Later on, once a robust suite of tests has been built up around an area of functionality, tests can aid in the understandability of the code by enabling refactoring.

If my code is well-covered by tests, I can feel free to give descriptive names to obscurely-named variables, break large methods into smaller ones, break large classes into smaller ones, and whatever other changes I want. The knowledge that my tests protect against regressions can allow me to make changes with a sufficient level of confidence that my changes probably aren’t breaking anything.

Of course, the scope of my refactorings should be proportionate to my level of confidence that my changes are safe. Grand, sweeping refactorings will pretty much always come back to bite me.

Deployments become less scary

Legacy projects are often figuratively and literally more expensive to deploy than well-done projects.

The story often goes like this: management observes that each time a deployment happens, bugs are introduced. Bugs frustrate users, erode users’ trust, incur support cost, and of course incur additional development cost.

Because the organization wants to minimize these problematic and expensive bugs, an extensive manual pre-deployment QA process is put in place, which of course costs money. Often there will be a “feature freeze” leading up to the deployment during the QA period, which of course incurs the opportunity cost of discontinuous developer productivity.

And because releases are so risky and expensive, management wants to do the risky and expensive thing less frequently. But this unfortunately has the opposite of the intended effect.

Because each deployment is bigger, there’s more stuff to go wrong, a greater “risk surface area”. It also takes more time and effort to find the root cause of any issue the deployment introduced because a) there’s more stuff to sort through when searching for the root cause and b) the root cause was potentially introduced a long time ago and so may well not be fresh in the developers’ minds.

Tests can help make deployments less risky in two ways. For one, tests tend to:

  • Help protect against regressions
  • Help protect against new bugs
  • Help improve code quality by enabling refactoring

All these things make the application less fragile, decreasing the likelihood that any particular deployment will introduce bugs.

Second, the presence of automated tests enables the practice of continuous deployment.

If an application can be tested to a reasonable degree of certainty by running an automated test suite that takes just a few minutes to run, then each developer can potentially deploy many times per day. Spread across the team, this might mean dozens or hundreds of deployments per day.

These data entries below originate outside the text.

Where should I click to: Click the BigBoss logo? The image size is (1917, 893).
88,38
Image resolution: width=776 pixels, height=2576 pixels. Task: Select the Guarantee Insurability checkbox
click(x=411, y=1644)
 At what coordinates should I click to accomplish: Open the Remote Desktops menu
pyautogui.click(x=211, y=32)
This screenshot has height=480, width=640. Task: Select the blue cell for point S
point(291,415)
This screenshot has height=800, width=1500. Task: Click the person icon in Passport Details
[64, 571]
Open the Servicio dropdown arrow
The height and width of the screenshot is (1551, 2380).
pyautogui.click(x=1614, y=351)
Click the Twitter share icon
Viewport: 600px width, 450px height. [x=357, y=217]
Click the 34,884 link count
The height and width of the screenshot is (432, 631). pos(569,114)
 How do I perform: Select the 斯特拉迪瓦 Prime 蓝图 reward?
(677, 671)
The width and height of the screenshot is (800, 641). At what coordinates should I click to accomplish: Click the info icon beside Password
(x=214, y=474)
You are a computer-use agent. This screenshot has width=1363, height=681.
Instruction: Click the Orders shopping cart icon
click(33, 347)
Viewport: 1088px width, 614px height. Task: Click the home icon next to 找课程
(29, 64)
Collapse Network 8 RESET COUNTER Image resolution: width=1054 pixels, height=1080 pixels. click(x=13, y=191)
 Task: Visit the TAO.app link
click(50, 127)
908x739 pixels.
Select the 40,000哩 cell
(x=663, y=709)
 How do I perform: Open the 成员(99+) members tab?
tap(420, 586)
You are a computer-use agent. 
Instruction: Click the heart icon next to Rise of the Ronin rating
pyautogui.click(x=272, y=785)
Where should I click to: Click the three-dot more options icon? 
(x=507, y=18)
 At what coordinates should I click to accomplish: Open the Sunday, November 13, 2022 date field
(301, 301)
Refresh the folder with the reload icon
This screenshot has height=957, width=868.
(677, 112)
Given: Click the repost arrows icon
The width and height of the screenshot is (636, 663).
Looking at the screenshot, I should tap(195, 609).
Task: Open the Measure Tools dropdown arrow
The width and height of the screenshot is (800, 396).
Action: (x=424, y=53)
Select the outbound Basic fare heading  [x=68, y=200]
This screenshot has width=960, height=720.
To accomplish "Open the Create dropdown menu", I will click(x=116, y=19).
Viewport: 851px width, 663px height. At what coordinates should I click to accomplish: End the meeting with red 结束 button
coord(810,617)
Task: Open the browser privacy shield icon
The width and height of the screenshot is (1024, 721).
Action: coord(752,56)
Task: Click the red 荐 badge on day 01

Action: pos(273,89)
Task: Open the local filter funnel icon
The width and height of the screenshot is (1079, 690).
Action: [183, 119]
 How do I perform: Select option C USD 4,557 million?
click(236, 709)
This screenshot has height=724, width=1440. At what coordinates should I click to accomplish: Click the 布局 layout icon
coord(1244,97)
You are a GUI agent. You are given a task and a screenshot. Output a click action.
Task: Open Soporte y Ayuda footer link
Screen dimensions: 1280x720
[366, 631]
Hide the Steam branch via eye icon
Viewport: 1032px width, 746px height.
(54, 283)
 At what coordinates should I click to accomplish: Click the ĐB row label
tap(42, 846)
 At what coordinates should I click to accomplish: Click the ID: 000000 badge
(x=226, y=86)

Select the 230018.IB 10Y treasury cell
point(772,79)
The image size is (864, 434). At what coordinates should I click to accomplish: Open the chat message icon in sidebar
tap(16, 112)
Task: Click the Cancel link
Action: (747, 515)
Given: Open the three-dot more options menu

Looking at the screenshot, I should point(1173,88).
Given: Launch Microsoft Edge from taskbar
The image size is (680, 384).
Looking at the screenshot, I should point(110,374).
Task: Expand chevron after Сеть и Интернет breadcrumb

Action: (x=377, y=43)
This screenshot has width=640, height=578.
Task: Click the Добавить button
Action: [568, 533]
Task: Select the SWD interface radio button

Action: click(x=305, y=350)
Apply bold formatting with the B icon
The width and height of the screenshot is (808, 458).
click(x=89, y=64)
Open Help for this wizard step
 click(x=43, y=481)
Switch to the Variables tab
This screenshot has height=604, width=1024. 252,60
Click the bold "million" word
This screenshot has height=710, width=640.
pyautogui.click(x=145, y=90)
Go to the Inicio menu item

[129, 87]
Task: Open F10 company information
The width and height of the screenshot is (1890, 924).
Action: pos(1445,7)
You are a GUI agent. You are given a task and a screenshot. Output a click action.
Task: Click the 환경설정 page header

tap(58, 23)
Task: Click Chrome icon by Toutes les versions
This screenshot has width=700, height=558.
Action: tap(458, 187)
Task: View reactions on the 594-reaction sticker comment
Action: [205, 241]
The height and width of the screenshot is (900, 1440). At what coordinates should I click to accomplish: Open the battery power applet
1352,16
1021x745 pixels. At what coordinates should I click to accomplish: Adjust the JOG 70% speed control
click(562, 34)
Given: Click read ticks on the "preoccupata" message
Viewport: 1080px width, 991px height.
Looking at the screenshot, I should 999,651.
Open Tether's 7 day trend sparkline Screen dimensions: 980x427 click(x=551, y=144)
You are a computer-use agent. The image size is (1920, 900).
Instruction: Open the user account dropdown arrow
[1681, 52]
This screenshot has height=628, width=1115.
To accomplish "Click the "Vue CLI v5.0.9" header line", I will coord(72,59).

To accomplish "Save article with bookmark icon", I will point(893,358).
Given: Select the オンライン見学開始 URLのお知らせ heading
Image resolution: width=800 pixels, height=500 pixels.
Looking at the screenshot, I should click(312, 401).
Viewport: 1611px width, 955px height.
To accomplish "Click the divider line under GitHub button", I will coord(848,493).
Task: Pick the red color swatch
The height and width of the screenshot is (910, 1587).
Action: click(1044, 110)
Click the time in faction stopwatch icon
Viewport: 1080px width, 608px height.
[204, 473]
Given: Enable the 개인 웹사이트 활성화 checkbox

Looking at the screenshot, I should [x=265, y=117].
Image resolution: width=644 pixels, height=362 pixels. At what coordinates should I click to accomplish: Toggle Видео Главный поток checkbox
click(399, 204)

Contrast this to the alternative. If there is no automated test suite and each deployment requires the QA team to go through a manual QA process first, then that QA process is a bottleneck that prevents deployments from happening very frequently. Even if the QA team might be technically capable of running through the whole manual test process daily to allow daily deployments, they would probably not want to spend their whole jobs doing only pre-deployment tests. And that would still only get you one deployment per day instead of the dozens or hundreds that continuous deployment would allow.

The obstacles to putting tests on a legacy project

Let’s say you’ve read the above and you say, “Great. I’m sold on adding tests to my testless legacy project. How do I start?”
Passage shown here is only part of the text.